Until March 4, 2025. The European Commission is waiting for our feedback on the initiative: European Water Resilience Strategy. They can be submitted starting February 4, 2025, using a special form posted on the EC website. The European Water Deficit Resilience Strategy is expected to focus on ensuring proper management of sources, addressing scarcity and strengthening the competitive innovative edge of our water industry, as well as broadly adopting a circular economy approach.
European water deficit resilience strategy – public consultation
All organizations, public bodies and the public are encouraged to participate in the public consultation. Submitted opinions will be taken into account in further work on this initiative.
According to information posted on the European Commission’s website (as part of the initiative’s public consultation), a conference entitled Towards a European Union Water Resilience Strategy will be held in Brussels on March 6, 2025. The event will be part of a consultation process to develop a European water resilience strategy to share knowledge and contribute to a better future. Details of the conference, including the event’s agenda, can be found on the European Commission’s website.
European water deficit resilience strategy – assumptions
The European Water Scarcity Resilience Strategy responds to the demand of Member States, EU institutions and stakeholders – including local authorities, the private sector, NGOs and citizens – to take increased action to address water issues in the EU. At the global level, a strong impetus for action was provided by the 2023 UN conference, where the Union presented its vision and commitments for a water-scarce resilient world by 2050. We wrote about the launch of the Water Scarcity Resilience Strategy in a previous article.

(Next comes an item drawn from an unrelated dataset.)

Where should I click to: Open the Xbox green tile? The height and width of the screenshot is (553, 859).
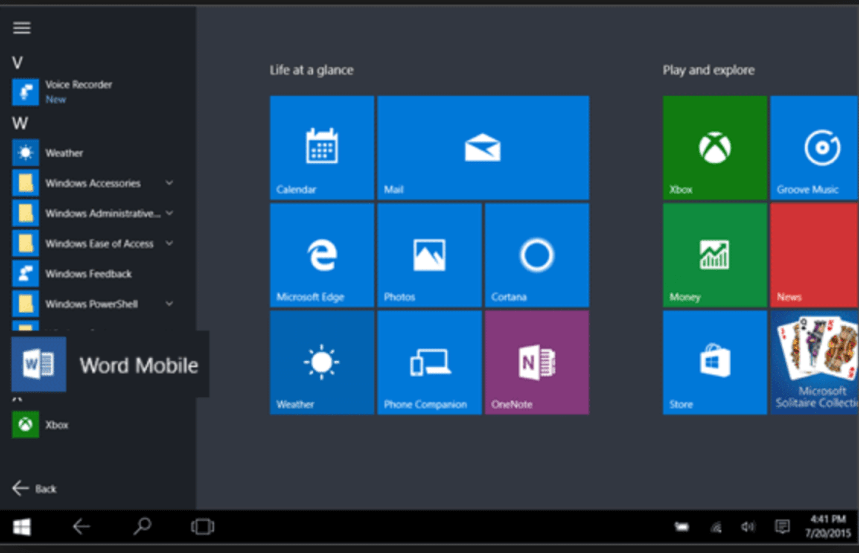tap(714, 148)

As announced in the Policy Guidelines for the next term of the European Commission for 2024-2029, the European Water Deficit Resilience Strategy will focus on ensuring proper management of sources, addressing scarcity, and strengthening the competitive innovative edge of our water industry and adopting a circular economy approach. The strategy is expected to contribute to mitigating the severe water deficit worldwide.
European water deficit resilience strategy and the need for its implementation
Despite a comprehensive legal framework for the protection and sustainable management of water resources, mismanagement has led to the degradation and pollution of water and related ecosystems, mainly coastal and marine. Over the past five years, floods, prolonged droughts and water scarcity have covered more and more areas of the EU and continue to worsen as a result of climate change, pollution and biodiversity loss.
These events are harming the environment, the economy and people and increasing tensions between them. Water is increasingly becoming a limiting factor in various economic sectors. Weather events and mismanagement have caused several hundred billion euros worth of damage in the EU. The transboundary nature of water problems, their cross-cutting nature, and their relevance to the implementation of EU policies and legislation in various fields provide a clear basis for a European deficit resilience strategy.
Given the central role of the Member States and local authorities in water management, any actions identified in the initiative will take into account the principle of subsidiarity and the differences in water availability and demand that exist between EU regions and Member States.
European water deficit resilience strategy – what is its goal?
The overall goal of the European Water Scarcity Resilience Strategy is to set a clear path to achieving water security and scarcity resilience, while mainstreaming water issues across policies and funding sources. It also aims to increase investment, mobilize research and innovation, and eliminate the shortage of skilled labor, taking into account social impacts and territorial disparities to ensure an equitable transition.
The initiative will focus on three specific objectives:
- Restoring and protecting the disrupted hydrological cycle;
- Providing clean and affordable water and a water and sewage system for all;
- Promoting a competitive EU water industry and water rationalization and a closed-loop economy.
The initiative will address five areas of action: governance and implementation; infrastructure, financing and investment; security; and industry, innovation and education. It will have a strong international dimension, contributing to sustainable development and promoting cross-border cooperation for peace, stability and security.
The initiative will build on the strengthened EU water legislation and support its implementation. It will also contribute to several other priorities of the European Commission, including the announced vision for agriculture and food, the Clean Industry Pact, the chemical industry package, the Closed Economy Act and the European Ocean Pact.
The likely effect of the initiative will be to ensure the availability of clean water, better protection against risks by increasing the coherence and complementarity of all EU water-related policies and actions, and to strengthen commitment and cooperation and build trust between water-using sectors and other stakeholders.